Problem to solve —
From the article on the hair-thin brain drug-delivery needle, copy the passage between "In rats, the" and "drug side affects.", inclusive, keeping every word unchanged.

Provided text —

Super Small Needle Can Now Deliver Drugs To Specific Brain Areas

A miniaturized cannula that uses a super small needle as thin as a human hair, can now directly deliver drugs to very specific brain regions. Developed by MIT researchers, this direct dosing approach allows doctors to send drugs to specific brain areas and reduce harmful side effects.

 

super small needle

Super Small Needle: Positive Brain Drug Treatments

Today, drug treatments for brain disorders can often have significant side effects as the drug spreads throughout the entire brain. Even if clinicians can identify a therapeutic molecule to treat neural disorders, there remains the big problem of how to directly deliver the drug without damaging nearby brain areas.

Drugs used to treat brain disorders often interact with brain chemicals called neurotransmitters or the cell receptors that interact with neurotransmitters. Examples include l-dopa, a dopamine precursor used to treat Parkinson’s disease, and Prozac, used to boost serotonin levels in patients with depression. However, these drugs can have side effects because they act throughout the brain.

One of the problems with central nervous system drugs is that they’re not specific, and if you’re taking them orally they go everywhere. The only way you can limit the exposure is to just deliver to a cubic millimeter of the brain, and in order to do that, you have to have extremely small cannulas

 

Super Small Needle: How It Works

The super small needle consists of a series of connected tubes with diameters of approximately 30 micrometers and lengths of up to 10 centimeters. The researchers used micro-fabrication techniques to connect and arrange the microtubes within a stainless-steel needle. This needle has a diameter of 150 microns, which is approximately the thickness of a human hair.

The team placed this drug cannula into specific brain regions in rats and delivered the exact drug dose to the affected areas. By connecting the device to a small remote-controlled pump that is implantable under the skin, the researchers could precisely control the dose delivered through the needle.

 

Super Small Needle: Test Results

In rats, the MIT crew delivered a drug to the targeted brain region, and changed the rats  motor function. When the the brain region was flushed with saline, the motor affects diminished. This shows that the treatment can be reversed.

Super small needles could have tremendous positive impact in treating brain diseases, and eliminate harmful drug side affects.

Input data —

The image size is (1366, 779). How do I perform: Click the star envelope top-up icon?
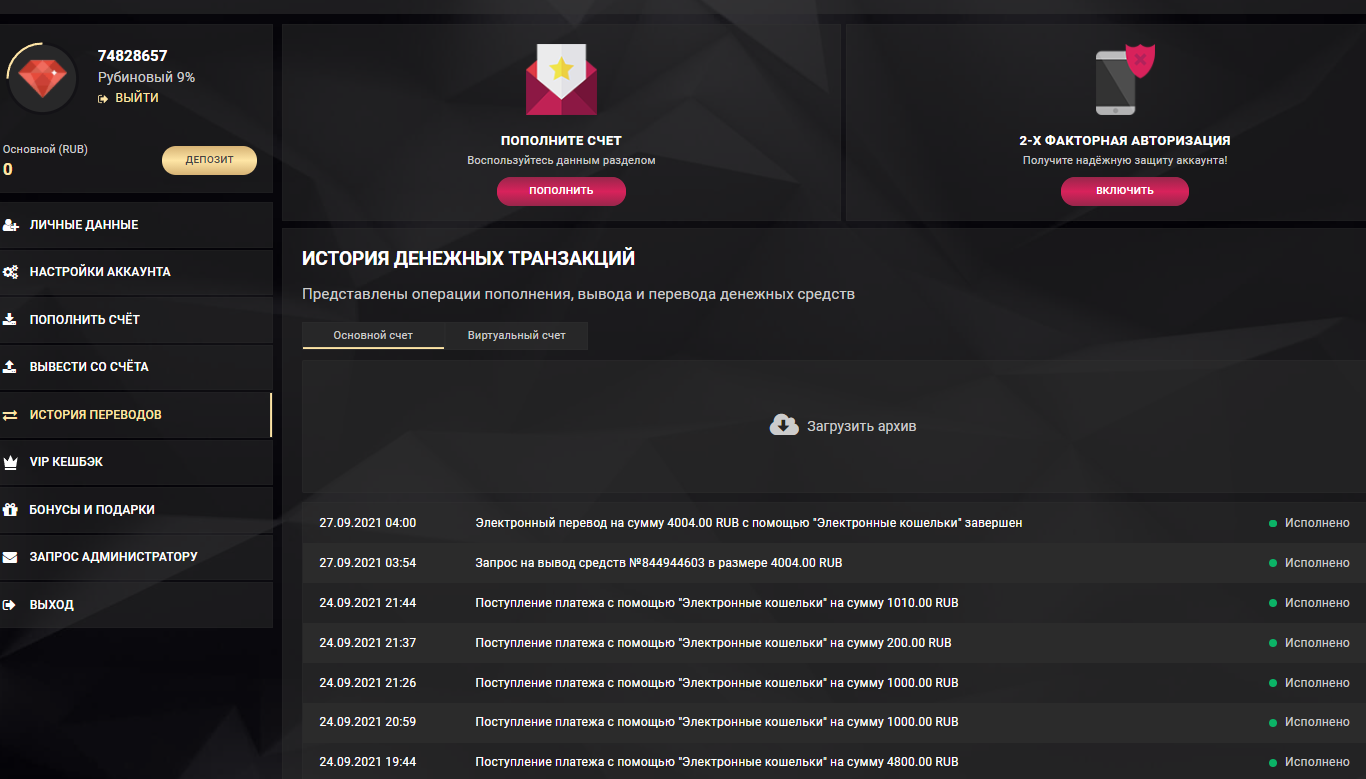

Solution —
In rats, the MIT crew delivered a drug to the targeted brain region, and changed the rats  motor function. When the the brain region was flushed with saline, the motor affects diminished. This shows that the treatment can be reversed.

Super small needles could have tremendous positive impact in treating brain diseases, and eliminate harmful drug side affects.